Growing up in Canada, and having an affinity for fashion, I find it natural to feel a sense of pride in Canada Goose’s growth trajectory over the last few years, much of it owing to the story that they tell with their advertisements. Over the last year or so, their message has been “Ask Anyone Who Knows”, and it has been an incredibly successful campaign which has helped attract aspiring luxury outdoorsmen and women, and more, all across the globe.



The story behind this campaign is as follows:

Explanation: It gets really cold out sometimes

Meaning: You are an important person, and your life should not have to slow down because it is cold out.

Message: People have been going about their lives for many years living life and getting things done. They do this by wearing Canada Goose jackets.

Ritual: If you wear a Canada Goose jacket, you too will be able to live life and get things done. People will look to you for inspiration in solving this cold weather problem, as you have to the people before you.

Identify Who The Hero Is

Many stories have a victim who is saved by the hero, and in the past, consumers were always the ones with the problem and the brand being presented to them were the heroes. Those stories utilized their functional benefits in order to satisfy our needs. In reality however, increasing brand loyalty requires companies to tap into our emotional and self-expressive needs, and a common human desire is to be the hero. Nowadays, companies are becoming more and more aware of this and are repositioning their audience as the hero, with their product as the mighty sword enabling the consumer’s success.

Canada Goose is a prime example of a brand that has succeed in doing this. By wearing a Canada Goose jacket, now you are an expert in dealing with cold weather and you can inspire others to do the same (thereby further increasing their sales). This has the double benefit for Canada Goose of having the customer also be the advertisement, maximizing the return on investment of their ads and increasing overall profit margins; something which is common among all luxury brands, and good for any company.

Back Up Your Story

Telling a powerful story will only translate into success if your brand actually lives up to the message you are trying to convey. As a result, your employees need to buy into the culture of the company and believe in the solutions the company hopes to provide to its customers.  One considerable advantage of developing a story to go along with your brand promise is that the story can motivate your employees to work towards the company vision, thereby satisfying the customer need that your brand’s story aspires to resolve.

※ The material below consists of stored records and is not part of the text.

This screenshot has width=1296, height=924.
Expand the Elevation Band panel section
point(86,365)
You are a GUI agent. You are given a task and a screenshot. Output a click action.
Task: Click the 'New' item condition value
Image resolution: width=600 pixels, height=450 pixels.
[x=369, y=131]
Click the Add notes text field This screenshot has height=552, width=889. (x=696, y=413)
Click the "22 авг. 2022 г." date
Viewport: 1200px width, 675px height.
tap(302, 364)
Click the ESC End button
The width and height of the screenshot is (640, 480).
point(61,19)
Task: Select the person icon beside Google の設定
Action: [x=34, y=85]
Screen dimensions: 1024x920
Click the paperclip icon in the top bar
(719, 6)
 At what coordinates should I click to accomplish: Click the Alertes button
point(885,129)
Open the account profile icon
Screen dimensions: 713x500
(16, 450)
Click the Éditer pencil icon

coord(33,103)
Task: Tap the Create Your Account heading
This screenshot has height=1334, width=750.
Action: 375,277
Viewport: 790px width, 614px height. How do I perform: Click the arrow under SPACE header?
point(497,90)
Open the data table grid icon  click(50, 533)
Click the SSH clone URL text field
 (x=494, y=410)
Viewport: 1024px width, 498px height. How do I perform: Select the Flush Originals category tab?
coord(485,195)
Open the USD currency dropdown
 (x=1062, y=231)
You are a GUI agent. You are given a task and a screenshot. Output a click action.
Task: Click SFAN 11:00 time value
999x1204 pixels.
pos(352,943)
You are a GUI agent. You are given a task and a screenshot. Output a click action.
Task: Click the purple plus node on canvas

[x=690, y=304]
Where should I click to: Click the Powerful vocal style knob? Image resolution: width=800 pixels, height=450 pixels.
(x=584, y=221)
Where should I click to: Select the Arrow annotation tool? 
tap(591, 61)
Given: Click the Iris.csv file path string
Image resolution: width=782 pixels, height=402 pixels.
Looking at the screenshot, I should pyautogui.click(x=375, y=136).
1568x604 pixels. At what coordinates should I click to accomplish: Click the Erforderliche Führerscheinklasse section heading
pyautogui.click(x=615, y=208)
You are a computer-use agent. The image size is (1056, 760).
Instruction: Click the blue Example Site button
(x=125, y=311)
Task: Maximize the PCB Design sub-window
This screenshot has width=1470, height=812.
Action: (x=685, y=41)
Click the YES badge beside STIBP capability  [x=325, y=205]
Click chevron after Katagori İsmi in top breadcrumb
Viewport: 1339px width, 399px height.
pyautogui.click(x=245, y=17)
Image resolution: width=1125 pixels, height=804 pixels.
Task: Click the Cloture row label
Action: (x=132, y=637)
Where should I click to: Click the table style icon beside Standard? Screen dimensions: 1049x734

For 60 years, Canada Goose has targeted its message towards research teams in the Antarctic,  oil riggers, police officers, and other people who are required to spend considerable amounts of time in the cold. By securing the endorsements of the “cold experts”, the brand can now lay claim to the fact that if you ask anyone who knows, they will indeed recommend a Canada Goose jacket.

Furthermore, Canada Goose has not succumbed to the pressure of keeping costs low and manufacturing in Asia, since doing so would result in a loss of legitimacy as a brand, and render useless the goodwill that their name provides. By staying in Canada, Canada Goose is able to position itself as a truly Canadian company, leveraging the idea that most people have of Canadians living in igloos.


Telling an effective story enhances your brand recognition and loyalty, allowing your audience to connect with your brand on a deeper and more sustainable level. Canada Goose has been effective at this, and has seen incredible growth over the last few years as a result. I hope you have enjoyed my story about stories – I am now going to put on my Canada Goose jacket and head home to my igloo.


[i] Sachs, Jonas. “4 Steps to Build Brand Awareness Through Storytelling”. The Huffington Post. September 26, 2013.


[ii] Margolis, Michael. “Brand Storytelling 101”. Get Storied.